Rabu, 21 Agustus 2013

Kang Said: Kekerasan Akan Selalu Kalah


Kekerasan Akan Selalu Kalah

Oleh: Said Aqil Siradj

Harian Kompas, Senin, 19 Agustus 2013


Bulan Ramadhan yang baru kita lalui telah menempa kedirian kita dalam meraih pencerahan spiritual.


Apabila kita membaca sejarah, di bulan Ramadhan, banyak ulama yang mendapatkan pengalaman pencerahan (futuhat). Ibnu Arabi meraih makrifat di bulan Ramadhan. Al-Ghazali melakukan penyepian (khalwat) selama tiga bulan: Rajab, Syakban, dan puncaknya Ramadhan. Sayangnya, Ramadhan tahun ini "ternoda" tindakan kekerasan membabi buta. Kita saksikan peledakan bom di Wihara Ekayana, Kebon Jeruk, Jakarta Barat. Aksi penembakan sadis terhadap anggota polisi terjadi sebanyak dua kali di Jakarta. Juga, kasus penembakan pegawai LP Wirogunan, Yogyakarta.


Berbagai sinyalemen bermunculan tentang motif di balik tindak kekerasan itu, mulai dari motif pribadi, motif bernuansa politik, balas dendam, hingga tindakan terencana kelompok teroris. Kita perlu menyadari di negeri kita hingga kini masih bercokol kelompok teroris yang setiap saat melakukan aksinya. Mereka masih bergentayangan membuat ketakutan publik. Dari banyak aksi teroris yang terjadi belakangan ini terlihat sasaran diarahkan ke aparat kepolisian.


Sejarah kekerasan


Tujuan aksi teror memang menciptakan ketakutan publik dan kecemasan yang meluas. Karena itu, masyarakat tak perlu tercekat oleh ketakutan berlebihan. Jika masyarakat menjadi takut, itu berarti tujuan teror berhasil. Terorisme sudah berusia renta. Berabad-abad dunia tak pernah sepi dari aksi yang dilakukan kelompok radikal-ekstrem. Motivasi yang melandasinya campur aduk: politik, sosial, hingga keagamaan. Keresahan sekelompok orang yang semakin menggumpal kemudian meledak dan terjadilah aksi brutal.

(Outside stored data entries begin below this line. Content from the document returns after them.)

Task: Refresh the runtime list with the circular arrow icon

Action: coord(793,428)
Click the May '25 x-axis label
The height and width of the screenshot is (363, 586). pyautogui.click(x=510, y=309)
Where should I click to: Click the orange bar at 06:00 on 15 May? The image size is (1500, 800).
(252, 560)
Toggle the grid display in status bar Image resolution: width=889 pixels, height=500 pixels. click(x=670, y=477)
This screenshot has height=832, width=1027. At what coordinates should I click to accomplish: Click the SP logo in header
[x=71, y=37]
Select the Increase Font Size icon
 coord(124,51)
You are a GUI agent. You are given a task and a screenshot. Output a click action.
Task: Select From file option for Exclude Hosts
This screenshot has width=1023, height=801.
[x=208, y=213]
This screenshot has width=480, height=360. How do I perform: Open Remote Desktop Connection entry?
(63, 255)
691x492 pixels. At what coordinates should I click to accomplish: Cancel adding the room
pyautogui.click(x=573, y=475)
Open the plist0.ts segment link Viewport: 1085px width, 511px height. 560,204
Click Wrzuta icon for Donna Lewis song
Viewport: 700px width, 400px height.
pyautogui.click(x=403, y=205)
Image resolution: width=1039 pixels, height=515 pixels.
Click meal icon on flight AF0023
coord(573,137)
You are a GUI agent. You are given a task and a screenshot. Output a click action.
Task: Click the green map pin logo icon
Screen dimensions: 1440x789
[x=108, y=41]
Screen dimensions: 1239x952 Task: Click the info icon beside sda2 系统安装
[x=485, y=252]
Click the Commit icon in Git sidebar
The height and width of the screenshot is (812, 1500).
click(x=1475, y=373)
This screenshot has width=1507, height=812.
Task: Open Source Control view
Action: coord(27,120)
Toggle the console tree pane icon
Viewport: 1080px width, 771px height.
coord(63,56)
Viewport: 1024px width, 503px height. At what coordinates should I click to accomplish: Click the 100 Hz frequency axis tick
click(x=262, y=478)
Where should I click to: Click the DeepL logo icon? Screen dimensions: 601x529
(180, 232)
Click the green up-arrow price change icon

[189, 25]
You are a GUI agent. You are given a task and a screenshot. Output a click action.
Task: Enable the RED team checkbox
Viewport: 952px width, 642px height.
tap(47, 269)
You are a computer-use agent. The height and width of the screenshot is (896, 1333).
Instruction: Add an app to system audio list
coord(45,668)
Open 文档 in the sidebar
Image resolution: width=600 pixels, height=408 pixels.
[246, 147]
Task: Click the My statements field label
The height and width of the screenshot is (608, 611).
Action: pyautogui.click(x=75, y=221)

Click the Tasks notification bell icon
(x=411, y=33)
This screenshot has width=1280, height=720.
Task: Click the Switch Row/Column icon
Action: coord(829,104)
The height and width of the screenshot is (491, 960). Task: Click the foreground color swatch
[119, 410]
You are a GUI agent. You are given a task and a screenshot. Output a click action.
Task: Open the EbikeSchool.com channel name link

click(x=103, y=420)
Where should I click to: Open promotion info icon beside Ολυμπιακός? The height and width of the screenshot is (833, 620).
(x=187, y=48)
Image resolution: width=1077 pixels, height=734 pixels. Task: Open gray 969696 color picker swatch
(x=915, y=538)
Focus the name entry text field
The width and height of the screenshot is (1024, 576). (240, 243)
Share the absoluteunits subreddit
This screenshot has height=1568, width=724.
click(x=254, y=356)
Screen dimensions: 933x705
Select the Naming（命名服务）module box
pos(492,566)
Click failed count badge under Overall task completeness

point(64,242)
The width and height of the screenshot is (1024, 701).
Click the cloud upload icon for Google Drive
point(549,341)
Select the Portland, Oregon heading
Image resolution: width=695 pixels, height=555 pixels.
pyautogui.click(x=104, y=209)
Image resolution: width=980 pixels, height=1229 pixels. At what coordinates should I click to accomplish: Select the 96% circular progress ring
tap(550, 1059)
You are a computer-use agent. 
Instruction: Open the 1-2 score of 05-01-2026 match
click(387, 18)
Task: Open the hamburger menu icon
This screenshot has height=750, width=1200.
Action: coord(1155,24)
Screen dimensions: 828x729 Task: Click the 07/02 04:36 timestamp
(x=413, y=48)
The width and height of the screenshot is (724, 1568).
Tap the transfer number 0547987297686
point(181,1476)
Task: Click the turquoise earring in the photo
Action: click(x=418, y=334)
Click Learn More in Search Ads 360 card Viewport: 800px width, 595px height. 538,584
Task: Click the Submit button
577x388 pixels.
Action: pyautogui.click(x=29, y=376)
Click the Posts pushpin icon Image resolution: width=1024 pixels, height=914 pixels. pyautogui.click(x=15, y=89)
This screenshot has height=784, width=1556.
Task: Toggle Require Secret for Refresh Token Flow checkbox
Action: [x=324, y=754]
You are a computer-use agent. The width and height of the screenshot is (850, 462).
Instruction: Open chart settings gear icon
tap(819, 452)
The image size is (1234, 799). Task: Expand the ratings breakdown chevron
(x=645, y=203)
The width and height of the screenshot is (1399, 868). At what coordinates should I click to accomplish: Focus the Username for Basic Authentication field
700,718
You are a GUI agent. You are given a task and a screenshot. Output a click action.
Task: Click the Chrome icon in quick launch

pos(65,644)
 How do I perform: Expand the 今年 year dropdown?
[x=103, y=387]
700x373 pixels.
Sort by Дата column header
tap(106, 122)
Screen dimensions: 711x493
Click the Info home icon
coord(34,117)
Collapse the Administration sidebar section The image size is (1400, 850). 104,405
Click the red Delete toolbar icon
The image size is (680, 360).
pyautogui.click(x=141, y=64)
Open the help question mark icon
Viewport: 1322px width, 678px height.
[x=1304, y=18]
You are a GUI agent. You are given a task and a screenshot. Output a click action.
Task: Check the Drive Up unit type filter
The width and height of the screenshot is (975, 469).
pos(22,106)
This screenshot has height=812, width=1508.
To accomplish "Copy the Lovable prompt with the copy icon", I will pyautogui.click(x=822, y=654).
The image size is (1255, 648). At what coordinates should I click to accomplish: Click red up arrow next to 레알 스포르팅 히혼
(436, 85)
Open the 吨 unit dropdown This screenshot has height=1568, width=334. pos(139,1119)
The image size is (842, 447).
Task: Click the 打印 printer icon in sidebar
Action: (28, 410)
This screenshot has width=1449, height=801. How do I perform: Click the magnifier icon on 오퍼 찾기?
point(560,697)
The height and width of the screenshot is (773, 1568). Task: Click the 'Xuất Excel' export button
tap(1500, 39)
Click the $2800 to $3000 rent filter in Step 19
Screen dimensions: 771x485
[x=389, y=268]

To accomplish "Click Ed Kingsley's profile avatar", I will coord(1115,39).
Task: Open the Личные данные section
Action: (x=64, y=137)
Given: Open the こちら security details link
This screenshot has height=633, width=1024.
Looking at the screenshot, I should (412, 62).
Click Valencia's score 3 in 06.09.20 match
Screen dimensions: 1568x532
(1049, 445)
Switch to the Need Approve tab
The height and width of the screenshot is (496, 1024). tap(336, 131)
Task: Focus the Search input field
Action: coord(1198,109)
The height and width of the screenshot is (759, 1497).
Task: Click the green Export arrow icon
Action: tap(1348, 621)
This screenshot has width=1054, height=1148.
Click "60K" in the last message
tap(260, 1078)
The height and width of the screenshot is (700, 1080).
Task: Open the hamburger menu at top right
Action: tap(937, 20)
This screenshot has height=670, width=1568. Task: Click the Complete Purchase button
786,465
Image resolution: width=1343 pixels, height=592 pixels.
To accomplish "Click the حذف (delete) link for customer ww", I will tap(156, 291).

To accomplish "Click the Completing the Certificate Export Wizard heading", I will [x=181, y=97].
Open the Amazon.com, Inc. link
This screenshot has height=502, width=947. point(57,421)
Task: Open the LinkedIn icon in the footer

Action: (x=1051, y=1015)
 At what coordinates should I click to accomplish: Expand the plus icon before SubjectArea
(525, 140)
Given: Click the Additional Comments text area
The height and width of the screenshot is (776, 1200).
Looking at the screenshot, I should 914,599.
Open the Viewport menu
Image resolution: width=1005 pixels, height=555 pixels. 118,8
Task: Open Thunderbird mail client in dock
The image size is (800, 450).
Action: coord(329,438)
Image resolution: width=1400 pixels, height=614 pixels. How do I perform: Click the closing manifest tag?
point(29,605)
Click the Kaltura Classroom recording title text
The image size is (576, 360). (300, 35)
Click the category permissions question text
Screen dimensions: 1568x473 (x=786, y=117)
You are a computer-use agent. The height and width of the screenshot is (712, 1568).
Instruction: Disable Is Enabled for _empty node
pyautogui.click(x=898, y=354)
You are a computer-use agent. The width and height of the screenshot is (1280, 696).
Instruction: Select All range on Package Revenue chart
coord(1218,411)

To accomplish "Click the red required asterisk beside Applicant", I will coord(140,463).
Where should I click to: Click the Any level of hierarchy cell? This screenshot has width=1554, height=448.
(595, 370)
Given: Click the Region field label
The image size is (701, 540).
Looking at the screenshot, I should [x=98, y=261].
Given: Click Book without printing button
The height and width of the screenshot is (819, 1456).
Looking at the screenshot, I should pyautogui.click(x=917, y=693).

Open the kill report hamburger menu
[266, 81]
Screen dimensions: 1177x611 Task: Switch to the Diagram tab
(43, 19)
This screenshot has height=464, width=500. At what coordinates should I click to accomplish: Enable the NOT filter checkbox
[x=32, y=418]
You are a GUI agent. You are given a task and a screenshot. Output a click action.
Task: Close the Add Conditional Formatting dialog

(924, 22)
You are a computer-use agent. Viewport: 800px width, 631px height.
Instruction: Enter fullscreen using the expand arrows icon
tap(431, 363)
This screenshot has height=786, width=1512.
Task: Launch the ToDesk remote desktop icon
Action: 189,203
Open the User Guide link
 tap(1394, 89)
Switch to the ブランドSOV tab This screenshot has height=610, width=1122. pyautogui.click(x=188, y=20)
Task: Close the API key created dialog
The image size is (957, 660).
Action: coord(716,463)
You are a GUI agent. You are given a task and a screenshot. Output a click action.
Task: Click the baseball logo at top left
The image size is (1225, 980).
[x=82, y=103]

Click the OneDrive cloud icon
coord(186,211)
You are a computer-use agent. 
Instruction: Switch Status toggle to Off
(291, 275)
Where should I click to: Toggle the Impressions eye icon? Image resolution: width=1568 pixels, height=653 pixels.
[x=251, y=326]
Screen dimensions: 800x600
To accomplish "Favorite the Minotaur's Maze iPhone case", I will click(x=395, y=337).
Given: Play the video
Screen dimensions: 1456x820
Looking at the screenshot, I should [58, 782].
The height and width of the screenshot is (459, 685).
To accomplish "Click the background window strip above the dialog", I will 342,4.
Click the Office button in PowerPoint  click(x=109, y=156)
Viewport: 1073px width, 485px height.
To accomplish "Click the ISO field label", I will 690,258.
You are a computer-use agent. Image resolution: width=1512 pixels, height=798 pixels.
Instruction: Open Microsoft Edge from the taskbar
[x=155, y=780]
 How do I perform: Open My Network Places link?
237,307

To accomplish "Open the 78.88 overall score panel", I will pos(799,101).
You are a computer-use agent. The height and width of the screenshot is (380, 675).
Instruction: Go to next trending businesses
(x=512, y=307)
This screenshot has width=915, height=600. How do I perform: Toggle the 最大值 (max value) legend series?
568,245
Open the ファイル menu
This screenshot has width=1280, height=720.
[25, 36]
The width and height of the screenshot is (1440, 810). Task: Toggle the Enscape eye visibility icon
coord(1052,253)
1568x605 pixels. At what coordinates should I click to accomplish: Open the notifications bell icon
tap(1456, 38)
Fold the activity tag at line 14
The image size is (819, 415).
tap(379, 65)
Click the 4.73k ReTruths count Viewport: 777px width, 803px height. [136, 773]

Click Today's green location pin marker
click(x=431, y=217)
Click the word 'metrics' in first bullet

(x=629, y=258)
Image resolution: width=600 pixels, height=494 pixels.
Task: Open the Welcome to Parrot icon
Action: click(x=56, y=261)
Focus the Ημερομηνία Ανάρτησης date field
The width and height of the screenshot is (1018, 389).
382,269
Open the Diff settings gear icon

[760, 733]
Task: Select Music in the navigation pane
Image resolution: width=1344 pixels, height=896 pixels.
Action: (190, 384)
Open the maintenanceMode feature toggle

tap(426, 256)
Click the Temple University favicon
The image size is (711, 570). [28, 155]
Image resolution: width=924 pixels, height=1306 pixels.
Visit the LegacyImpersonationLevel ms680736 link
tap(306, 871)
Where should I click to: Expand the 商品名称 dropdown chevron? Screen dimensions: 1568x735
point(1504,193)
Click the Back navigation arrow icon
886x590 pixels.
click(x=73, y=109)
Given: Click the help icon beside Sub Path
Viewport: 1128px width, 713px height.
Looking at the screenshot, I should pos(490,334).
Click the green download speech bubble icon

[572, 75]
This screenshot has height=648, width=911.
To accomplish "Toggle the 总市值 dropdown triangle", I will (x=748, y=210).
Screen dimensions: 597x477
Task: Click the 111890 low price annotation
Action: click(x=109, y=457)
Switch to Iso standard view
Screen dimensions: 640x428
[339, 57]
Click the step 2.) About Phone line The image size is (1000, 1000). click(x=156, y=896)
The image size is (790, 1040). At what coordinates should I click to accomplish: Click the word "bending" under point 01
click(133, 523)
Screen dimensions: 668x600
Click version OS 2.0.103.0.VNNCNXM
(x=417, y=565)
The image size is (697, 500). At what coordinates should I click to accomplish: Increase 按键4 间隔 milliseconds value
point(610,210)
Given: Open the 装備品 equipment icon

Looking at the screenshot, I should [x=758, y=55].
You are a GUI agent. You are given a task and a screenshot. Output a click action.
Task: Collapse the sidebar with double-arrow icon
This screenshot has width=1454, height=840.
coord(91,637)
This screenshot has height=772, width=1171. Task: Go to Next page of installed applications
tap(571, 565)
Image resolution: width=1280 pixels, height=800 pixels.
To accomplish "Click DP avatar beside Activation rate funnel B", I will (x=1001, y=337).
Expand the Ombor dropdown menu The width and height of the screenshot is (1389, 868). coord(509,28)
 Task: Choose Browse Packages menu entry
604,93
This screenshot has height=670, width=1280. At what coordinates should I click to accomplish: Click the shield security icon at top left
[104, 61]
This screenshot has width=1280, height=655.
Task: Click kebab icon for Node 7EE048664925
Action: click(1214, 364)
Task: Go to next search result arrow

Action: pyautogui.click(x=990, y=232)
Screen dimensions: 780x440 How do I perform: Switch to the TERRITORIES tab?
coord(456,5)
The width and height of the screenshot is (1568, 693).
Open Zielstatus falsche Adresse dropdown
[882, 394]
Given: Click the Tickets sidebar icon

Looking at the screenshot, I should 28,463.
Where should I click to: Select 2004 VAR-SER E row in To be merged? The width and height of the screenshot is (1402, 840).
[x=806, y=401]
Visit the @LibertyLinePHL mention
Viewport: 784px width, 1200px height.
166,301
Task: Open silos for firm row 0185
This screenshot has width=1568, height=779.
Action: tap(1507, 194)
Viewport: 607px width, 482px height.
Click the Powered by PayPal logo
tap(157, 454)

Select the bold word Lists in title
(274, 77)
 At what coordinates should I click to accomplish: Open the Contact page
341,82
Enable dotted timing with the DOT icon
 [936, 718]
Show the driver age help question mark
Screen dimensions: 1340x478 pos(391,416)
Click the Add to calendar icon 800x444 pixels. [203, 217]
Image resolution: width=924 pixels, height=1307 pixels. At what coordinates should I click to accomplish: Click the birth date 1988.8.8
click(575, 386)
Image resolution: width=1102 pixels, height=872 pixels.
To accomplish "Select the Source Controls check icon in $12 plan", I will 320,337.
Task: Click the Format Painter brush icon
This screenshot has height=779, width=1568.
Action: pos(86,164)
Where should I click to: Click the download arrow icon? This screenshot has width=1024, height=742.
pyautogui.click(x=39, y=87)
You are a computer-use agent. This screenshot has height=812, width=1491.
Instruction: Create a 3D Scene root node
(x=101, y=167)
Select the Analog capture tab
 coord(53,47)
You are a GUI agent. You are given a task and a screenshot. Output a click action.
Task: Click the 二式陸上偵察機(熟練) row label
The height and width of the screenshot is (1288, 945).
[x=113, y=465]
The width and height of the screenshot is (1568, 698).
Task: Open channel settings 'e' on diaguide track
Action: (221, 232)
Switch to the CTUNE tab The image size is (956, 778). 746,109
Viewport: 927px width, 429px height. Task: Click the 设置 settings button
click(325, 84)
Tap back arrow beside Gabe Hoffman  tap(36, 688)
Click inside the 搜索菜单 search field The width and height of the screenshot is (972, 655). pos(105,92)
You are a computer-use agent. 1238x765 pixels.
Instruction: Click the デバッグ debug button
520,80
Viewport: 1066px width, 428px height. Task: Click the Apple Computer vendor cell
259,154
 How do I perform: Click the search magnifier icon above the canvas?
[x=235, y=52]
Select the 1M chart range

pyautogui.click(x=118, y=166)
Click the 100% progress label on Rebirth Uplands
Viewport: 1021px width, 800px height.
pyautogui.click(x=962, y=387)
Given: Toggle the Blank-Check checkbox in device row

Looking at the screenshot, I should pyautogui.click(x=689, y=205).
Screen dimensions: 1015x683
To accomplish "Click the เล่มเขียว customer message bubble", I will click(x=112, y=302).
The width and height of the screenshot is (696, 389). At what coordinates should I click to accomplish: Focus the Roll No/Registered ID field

Maka, banyak yang memandang, ada satu hal yang bisa dimanunggalkan sebagai motif terorisme, yaitu ketidakadilan. Ini dapat diungkap dari sejarah kata teror sendiri. Kata teror faktanya baru masuk dalam kosakata politik pada masa revolusi Perancis. Selanjutnya, di abad ke-19 hingga abad ke-20, istilah terorisme menjadi taktik perjuangan revolusi. Dari sinilah, banyak yang memahami pada awalnya terorisme lahir akibat kekisruhan politik yang konotasinya tak lepas dari hilangnya keadilan.


Namun, bukankah ketidakadilan itu akan selalu muncul dalam setiap peradaban yang terbangun? Atau bisakah dunia ini adil, sekalipun dengan berlakunya hukum "langit"? Ini sebuah kepenasaran filosofis. Secara awam, sering kali muncul celotehan, di dunia ini tak akan ada keadilan. Sepertinya inilah utopia yang terus-menerus digemakan atau bahkan sengaja dijadikan sebagai "asupan demagogi" agar massa menjadi "tenang" atau "berkobar" dalam menanti datangnya keadilan yang diimpikan.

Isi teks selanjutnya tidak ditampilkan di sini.